Can you do all of the above already? If not, start practicing. They are separate skills or skill steps, and all of them are required for what you want to do.

Let's assume you can do all of the above. When making a guitar arrangement, for each chord change step you collect the following pieces of information

  1. major, minor or sus4 chord, (or dim) and what degree, i.e. root and third
  2. bass note
  3. melody note
  4. possible sevenths (or other important characteristic tensions like b9 - if it's important for that piece)

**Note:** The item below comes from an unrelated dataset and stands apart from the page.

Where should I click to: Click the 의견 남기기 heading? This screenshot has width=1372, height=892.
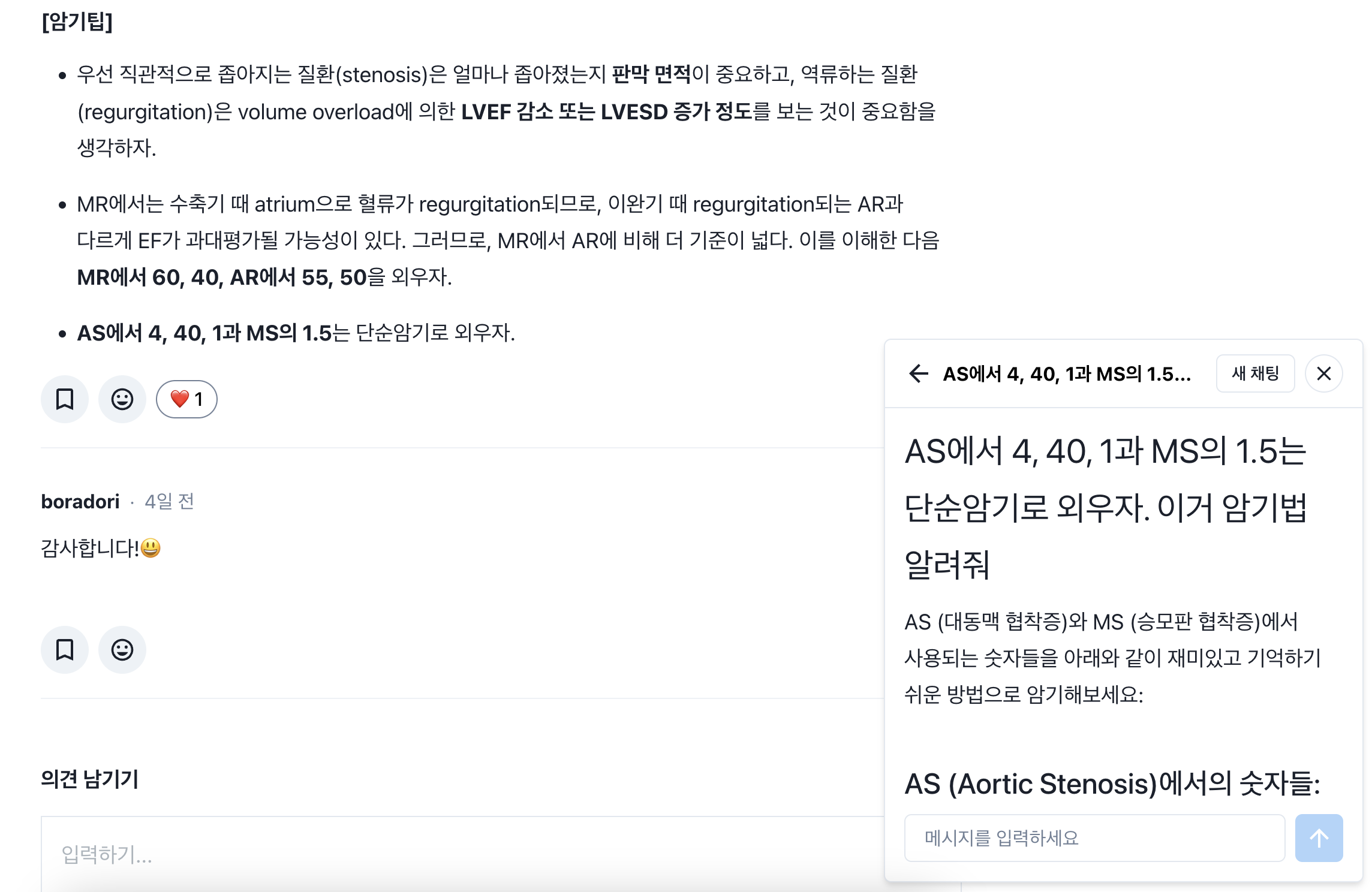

Put these four bits of information together: select a chord shape from your palette of chord shapes such that you can have the melody note as the highest and the bass note as the lowest note. Then make sure you play the bass note and the third of the chord somewhere, adding notes to the fingering. Balance the chord tones so that if possible, you don't double any of them. For example if the melody note is the third and the bass note is the fifth of the chord in question, then you play the root and/or seventh of the chord with the strings between the lowest and highest notes. You also try to avoid too close voicings especially if they're low notes. And do all of these selections and trade-offs so that you can fluently move from one chord to another.

And of course, you'll have to be able to play the passing tones in the melody. This is done by either picking notes you're already fingering with your left hand, or hammer-ons/pull-offs, or by sliding a finger or even your left hand.

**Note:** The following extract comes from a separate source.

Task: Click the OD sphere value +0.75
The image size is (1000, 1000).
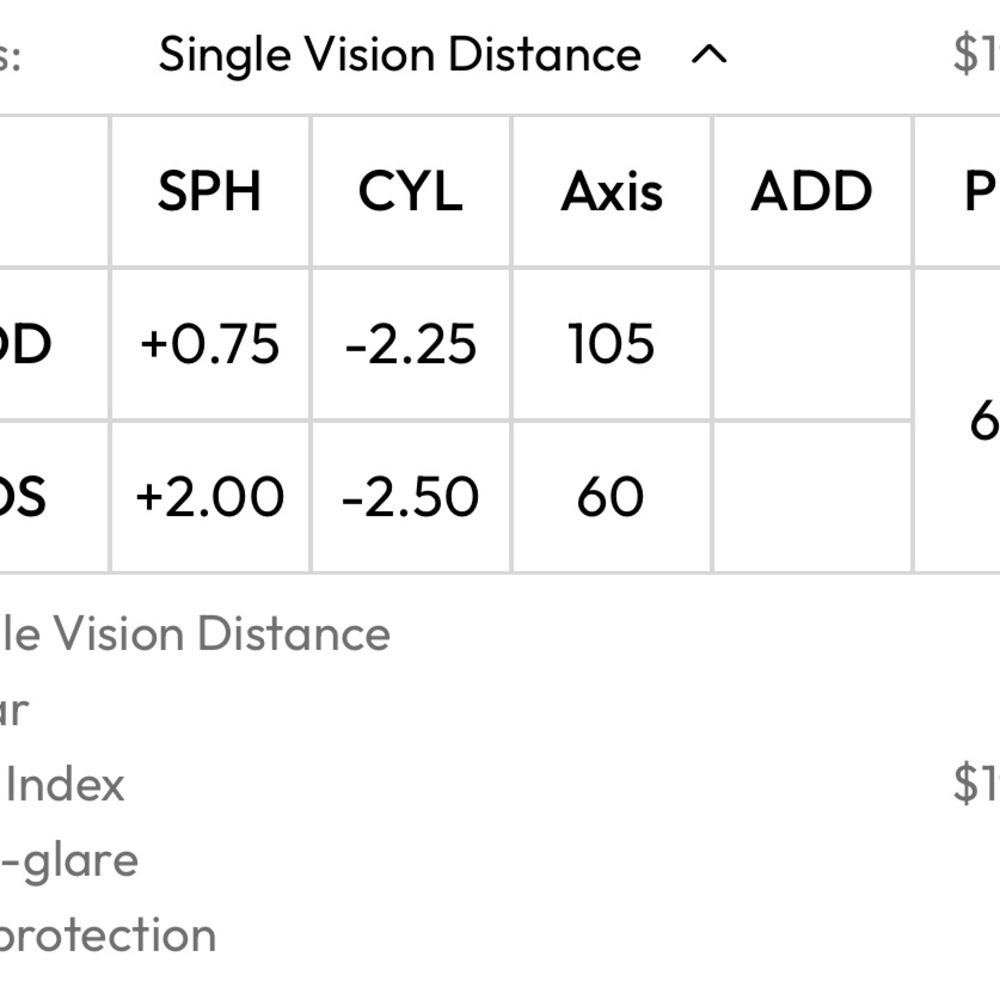Action: (x=210, y=344)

Sometimes you might want to change the arrangement to be able to play it. For example, reverse the direction of the bass movement, or substitute a chord with something else that performs a similar function. Or maybe even select a different function if it works with the melody and you can't find a way to play the original one comfortably. Sometimes, just one harmony note in addition to the melody note is enough for a passage. Sometimes you might only play a single-note melody line ... it can make a dramatic effect, and as an added bonus you can avoid difficult fingerings. :) Sometimes it might be easier to play a dim7 (rooted on the third, seventh or "sharp 1") instead of a plain dominant 7th, it does the job and may even sound nicer. It's your arrangement, so you'll be making artistic choices, not only technical ones. Nobody has to know if your choice was more technical than artistic. ;)

There's no magic trick that makes you able to instantly throw in chord inversions and fingerings in all situations like a virtuoso. It's a long journey and you'll have to do lots of hard work.

So: start acquiring the necessary skills. While practicing and learning, and when you aren't still able to put it all together, if you can at least play the chords and bass lines so that you or someone else can sing along with it, it will hopefully be satisfying enough to keep you going and motivated. Good luck!

  • 2
    I think "eating an elephant" quite vividly describes the process of learning to do everything in music. Just remember to not over stuff yourself in one sitting and allow enough time to digest it before having another go at it. Jul 21, 2019 at 14:56

Might try using chordify app to get in the ballpark with your progression and then make adjustments as recommended above. A book that’s very useful is called chord chemistry, by green, that can give you a lot of insight for making those adjustments.